Egg yolks contain lecithin, which helps emulsify the mixture. However, at low or high temperatures, the movement of lecithin particles slows down, reducing its effectiveness. The temperature range at which lecithin is most effective is 61-65°F (16-18°C). Remember that at temperatures below 50°F (10°C) or above 86°F (30°C), the movement slows down, so it is essential to use eggs at room temperature.
- Use mustard.
While mustard is not a necessary ingredient for Japanese mayonnaise, it is beneficial as it contains components that aid in emulsification. Adding mustard not only enhances the flavor but also facilitates the emulsification process, making it easier to prepare mayonnaise.
- Avoid adding vinegar at the beginning.
By not adding vinegar at the beginning, you can pour the oil onto a thick mixture, making it easier to emulsify. You may have seen recipes in books or on websites that add vinegar from the start, but delaying the timing of adding vinegar definitely makes it easier to make mayonnaise without failing, so I strongly recommend that you give it a try.
- Do not use old oil.
Old oil contains decomposed components of oil, which can hinder the emulsification of mayonnaise.
- Add the oil little by little in several batches and blend thoroughly each time.
If you add a large amount of oil at once, it will not emulsify. At this point, making mayonnaise will fail. Be sure to add the oil little by little, blending thoroughly each time.
Ingredients
- 1 egg yolk (Bring a egg to room temperature before using.)
- ½ tsp mustard
- ⅖ cup (100ml) mild-flavored oil (such as soybean oil, rice bran oil, rapeseed oil)
- ½ tsp salt
- ½ Tbsp rice vinegar (or mildly acidic vinegar)
Step-by-step instructions
🕒 Total 10 mins
Step 1
Put the egg yolk and mustard in a bowl and mix them together.
Step 2
Add 1 tsp (0.17fl oz./5ml) of oil to the mixture and blend thoroughly to emulsify.
Step 3
Add an additional teaspoon (1 tsp) of oil to the mixture and blend thoroughly. Repeat this process until you have incorporated half of the total amount of oil specified in the recipe.
Step 4
Add salt and vinegar to the mixture and mix everything together.
Step 5
Add an additional tablespoon (1 Tbsp) of oil to the mixture and blend thoroughly. Repeat this process until you have incorporated all of the oil specified in the recipe.
To Store
You can store it in the refrigerator for up to 4 days. Unlike commercially available products, it doesn't contain preservatives, which results in a shorter shelf life.
Recipe Card
Homemade Japanese Mayonnaise
Equipment
- a whisk, a hand mixer, or a blender
Ingredients
- 1 egg yolk (Bring a egg to room temperature before using.)
- ½ tsp mustard
- ⅖ cup (100ml) mild-flavored oil (such as soybean oil, rice bran oil, rapeseed oil)
- ½ tsp salt
- ½ Tbsp rice vinegar (or mildly acidic vinegar)
Instructions
- Put the egg yolk and mustard in a bowl and mix them together.
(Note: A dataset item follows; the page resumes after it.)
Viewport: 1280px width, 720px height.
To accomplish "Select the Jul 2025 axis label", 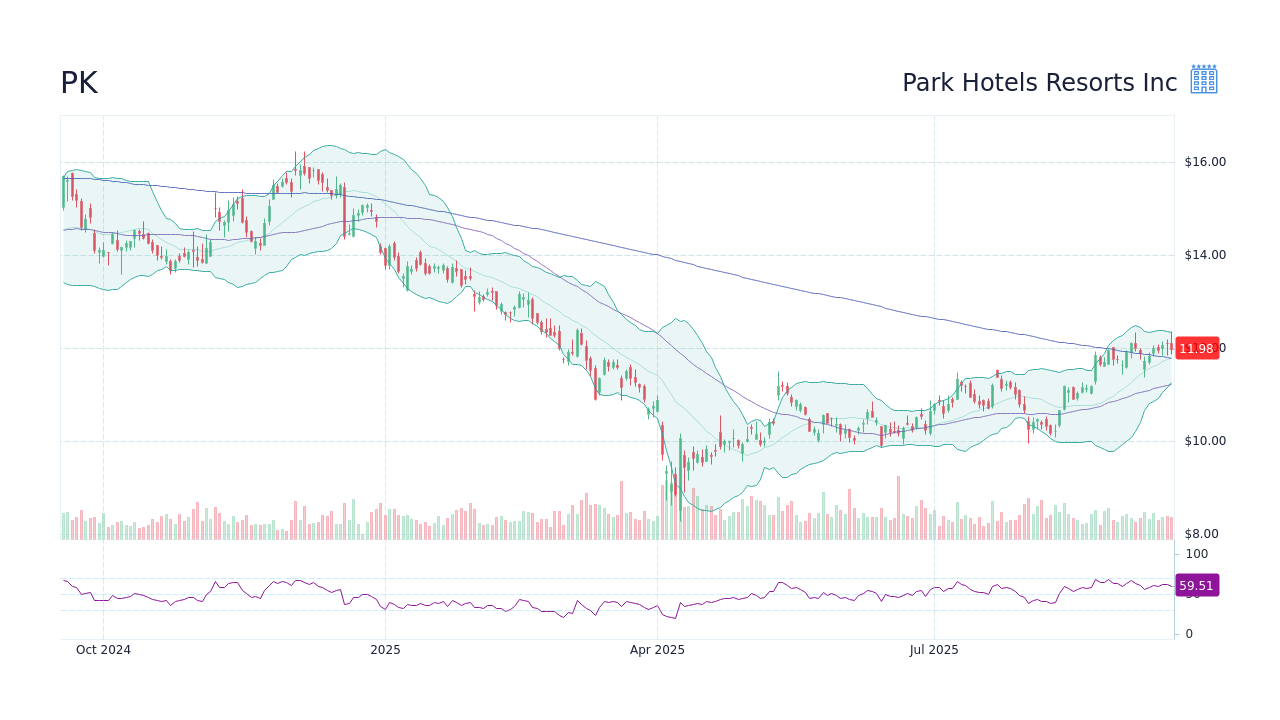I will pyautogui.click(x=934, y=649).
- Add 1 tsp (0.17fl oz./5ml) of oil to the mixture and blend thoroughly to emulsify.
- Add an additional teaspoon (1 tsp) of oil to the mixture and blend thoroughly. Repeat this process until you have incorporated half of the total amount of oil specified in the recipe.
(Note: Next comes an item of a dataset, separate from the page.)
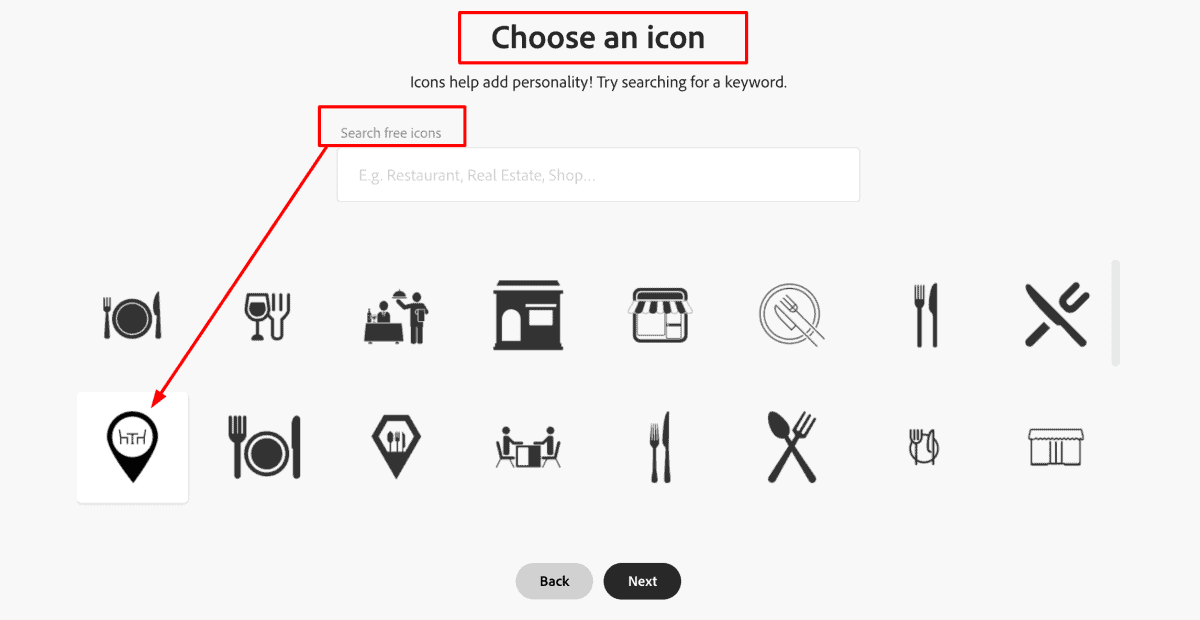The image size is (1200, 620).
Task: Click the icon list vertical scrollbar
Action: (1115, 313)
- Add salt and vinegar to the mixture and mix everything together.
- Add an additional tablespoon (1 Tbsp) of oil to the mixture and blend thoroughly. Repeat this process until you have incorporated all of the oil specified in the recipe.
Notes
- You can store it in the refrigerator for up to 4 days. Unlike commercially available products, it doesn't contain preservatives, which results in a shorter shelf life.